The Labor Day storms that dumped approximately 4½ inches of rain on the city did not cause as much damage as a similar rain event in May, said Mayor Kevin Corcoran.
“There wasn’t any particular location that was worse than others,” the mayor said.
City Hall received phone calls regarding flooding from a half dozen locations, including Olive Avenue, Mills Road and Mills Creek Lane. And while the city fared better than it did in May, Corcoran didn’t downplay the flooding that did occur.
“It’s still not great for those people who were affected,” he said.
Five inches of rain fell the weekend of May 23-24. Corcoran believes the smaller amount of rain on Labor Day, as well as steps taken by the city to prevent flooding, led to fewer problems.
One way the city tracks wastewater flow is the water level in the main collection well at the French Creek Wastewater Treatment Plant. Water in the collection well reached 33 feet during the May rain incident. On Labor Day, it was 31 feet. City Engineer Daniel Rodriguez called that a “significant difference.”
“We’re constantly working on this, on these issues,” Corcoran said. A stormwater management fee the city began collecting about a year and a half ago is helping North Ridgeville deal with flooding issues.
The monthly fee is approximately $4 per unit for residential and commercial properties. Collected fees for the current year amount to approximately $522,000 through July, said city Treasurer Brian Keller.
“We have guys in ditches every single day cleaning them out,” Corcoran said. “We’re trying to make improvements on a daily basis.”
A $5 million retention pond behind homes on Boulder Drive east of Lear Nagle Road will help control stormwater. The city needs roughly an additional $3.5 million to complete it, Corcoran said. Officials hope to get a grant from the Ohio Department of Natural Resources.
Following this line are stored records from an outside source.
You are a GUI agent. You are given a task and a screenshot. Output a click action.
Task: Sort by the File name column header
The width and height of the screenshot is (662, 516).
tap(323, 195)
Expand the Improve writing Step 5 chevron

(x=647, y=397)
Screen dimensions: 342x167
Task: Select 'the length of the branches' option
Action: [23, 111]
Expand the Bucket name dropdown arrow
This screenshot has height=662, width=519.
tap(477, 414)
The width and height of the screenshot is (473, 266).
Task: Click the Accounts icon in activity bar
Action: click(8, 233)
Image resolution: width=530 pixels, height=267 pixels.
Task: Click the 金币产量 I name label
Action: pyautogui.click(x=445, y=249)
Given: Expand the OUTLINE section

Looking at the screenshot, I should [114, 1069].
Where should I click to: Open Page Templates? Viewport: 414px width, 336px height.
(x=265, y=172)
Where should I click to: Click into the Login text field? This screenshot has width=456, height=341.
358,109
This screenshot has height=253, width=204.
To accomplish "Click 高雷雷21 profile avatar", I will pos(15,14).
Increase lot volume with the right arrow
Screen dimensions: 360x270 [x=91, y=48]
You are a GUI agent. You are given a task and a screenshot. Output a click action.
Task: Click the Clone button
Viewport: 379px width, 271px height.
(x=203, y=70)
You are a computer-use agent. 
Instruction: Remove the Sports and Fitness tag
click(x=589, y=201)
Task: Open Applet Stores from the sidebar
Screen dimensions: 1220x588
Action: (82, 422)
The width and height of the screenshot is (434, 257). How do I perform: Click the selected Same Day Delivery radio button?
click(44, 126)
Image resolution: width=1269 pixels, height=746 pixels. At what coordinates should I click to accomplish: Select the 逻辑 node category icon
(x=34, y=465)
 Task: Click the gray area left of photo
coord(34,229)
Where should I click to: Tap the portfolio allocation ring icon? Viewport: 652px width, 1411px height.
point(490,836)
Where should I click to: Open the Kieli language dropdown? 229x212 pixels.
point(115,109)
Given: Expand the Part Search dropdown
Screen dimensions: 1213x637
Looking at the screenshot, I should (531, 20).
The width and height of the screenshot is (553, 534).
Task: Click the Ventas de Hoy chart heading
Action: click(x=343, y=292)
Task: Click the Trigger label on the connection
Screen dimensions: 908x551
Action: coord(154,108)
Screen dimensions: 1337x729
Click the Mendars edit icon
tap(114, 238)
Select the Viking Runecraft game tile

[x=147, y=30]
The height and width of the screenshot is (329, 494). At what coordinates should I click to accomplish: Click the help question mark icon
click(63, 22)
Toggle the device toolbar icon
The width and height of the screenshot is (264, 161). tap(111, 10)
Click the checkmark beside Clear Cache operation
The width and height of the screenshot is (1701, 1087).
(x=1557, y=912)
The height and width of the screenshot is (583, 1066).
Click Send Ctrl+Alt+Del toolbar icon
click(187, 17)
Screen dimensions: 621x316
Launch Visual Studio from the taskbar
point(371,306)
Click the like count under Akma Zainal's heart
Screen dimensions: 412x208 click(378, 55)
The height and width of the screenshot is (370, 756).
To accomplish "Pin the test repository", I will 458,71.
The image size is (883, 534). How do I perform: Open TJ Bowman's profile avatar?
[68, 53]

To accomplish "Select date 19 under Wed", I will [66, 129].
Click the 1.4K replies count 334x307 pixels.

The city is negotiating with property owners to obtain easements to help channel stormwater to the retention basin.
“Once we get those easements, we can start working on the detention basin itself,” Corcoran said, adding he is hopeful the city can begin digging the basin next year.
Lear Nagel north of Chestnut Ridge Road and across the street from VFW Post 9871, 6805 Lear Nagle, was another flooding problem area on Labor Day. A man standing in the VFW parking lot about 4 p.m. watching water flow on the other side of the road said the problem occurs at least three or four times a year and has for some time. He added that, fortunately, floodwaters do not reach the VFW Hall. The man, who declined to give his name, said he retired after 20 years with the city service department.
“We had flooding all over Northeast Ohio,” Corcoran said. “There just seems to be more frequent storms than in the past and the severity of them has increased as well.”